Reserves being downgraded for Taranaki gas field off New Zealand

Dec. 13, 2001
New Zealand's only major offshore gas field's reserves will be redefined in negotiations between the government and Maui Development Ltd., the operator.

By the OGJ Online Staff

LONDON, Dec. 13 -- New Zealand's only major offshore gas reserves will be downgraded in negotiations between the government and operator Maui Development Ltd.

Maui Development is 87.5% owned by Royal Dutch/Shell Group, which has told the government that Taranaki field is expected to end production 2 years earlier than expected in mid-2007. Todd Petroleum Mining Co. Ltd. has 12.5%.

The redefinition of reserves means that there might be insufficient gas left to meet fulfill contracts between Maui Development and the New Zealand government. Maui Development sells gas under a take-or-pay contract to the government, which resells it to power companies such as Contact Energy Ltd., industrial users such as Methanex Ltd., and wholesalers such as Natural Gas Corp.

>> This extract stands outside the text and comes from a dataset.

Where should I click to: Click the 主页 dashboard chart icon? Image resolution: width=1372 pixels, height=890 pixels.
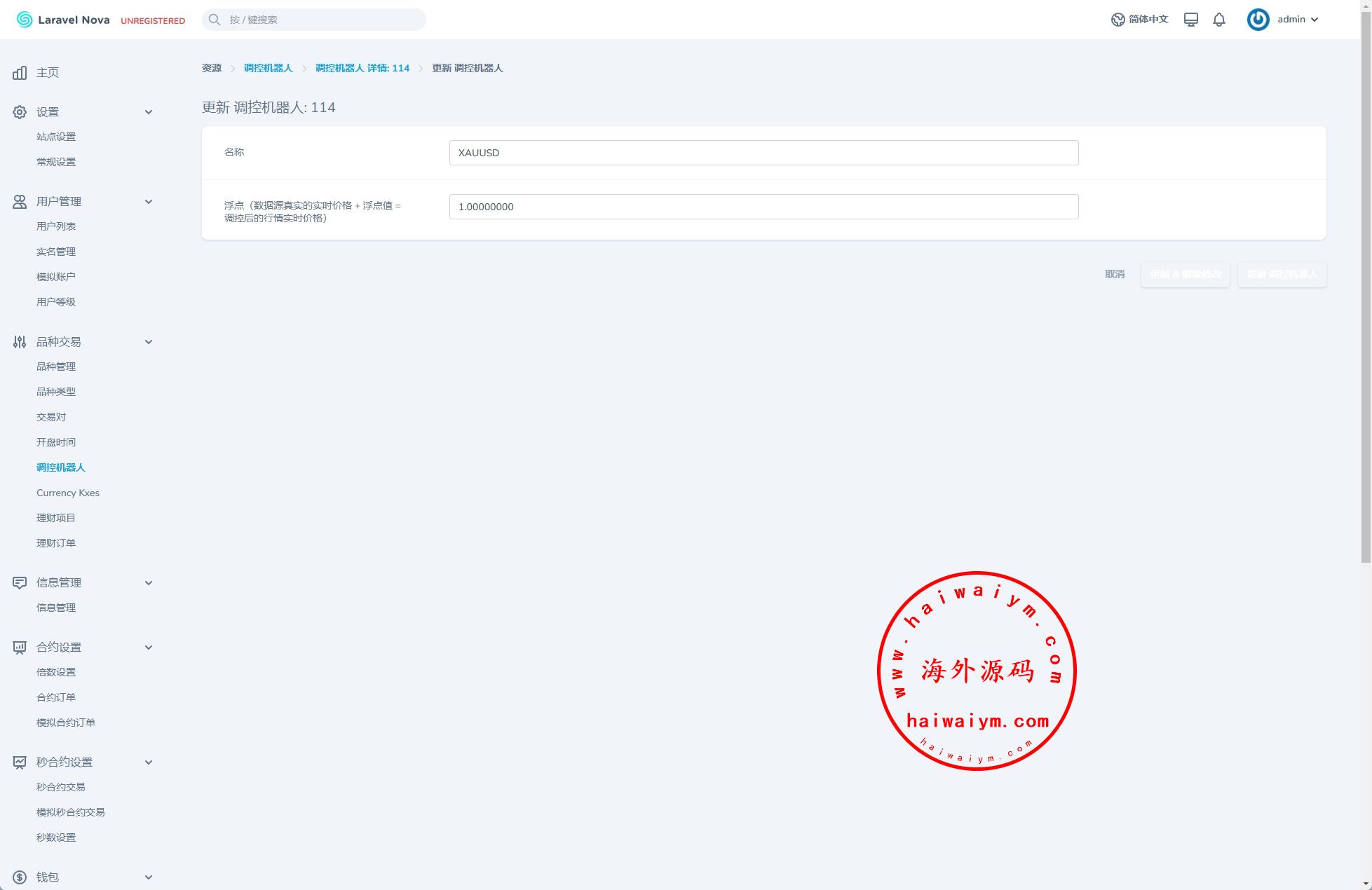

Lloyd Taylor, Maui Development chairman, said, "MDL expects to be in a position by March 2002, when current reserves estimation studies will be completed, to meet with the government and begin to agree a new Maui reserves figure.

"Essentially this process allows a matching of the quantities to be delivered from the Maui field with the latest estimate of the remaining reserves in the field."

Current estimates are that the field has 1.25 tcf remaining gas reserves and 57 million bbl of condensate.

The field was brought on stream in 1979 with the Maui A and B platforms. Together, with the small onshore Kapuni development which was discovered in 1959 and is near the end of its life, the fields supply around 90% of New Zealand's gas as well as significant quantities of condensate, liquefied petroleum gas, and oil.

The unmanned Maui B sends gas and condensate through a 15 km pipeline to Maui A. Production from both platforms goes 35 km to shore for treatment at the Oaonui plant on the southwest coast of Taranaki.

Gas is delivered to wholesale customers through the Maui pipeline from Oaonui to Huntly. In addition to its use for electricity generation, some gas is used to make methanol in Taranaki.

In 1993 New Zealand's first offshore oil was discovered beneath the gas field and, in 1996, a floating production, storage, and offloading vessel was installed.

The converted tanker, moored near Maui B, treats and stores the oil and transfers it to shuttle tankers. The crude mostly goes to New Zealand Refining Co. Ltd.'s 106,000 b/d Marsden Point refinery at Whangarei.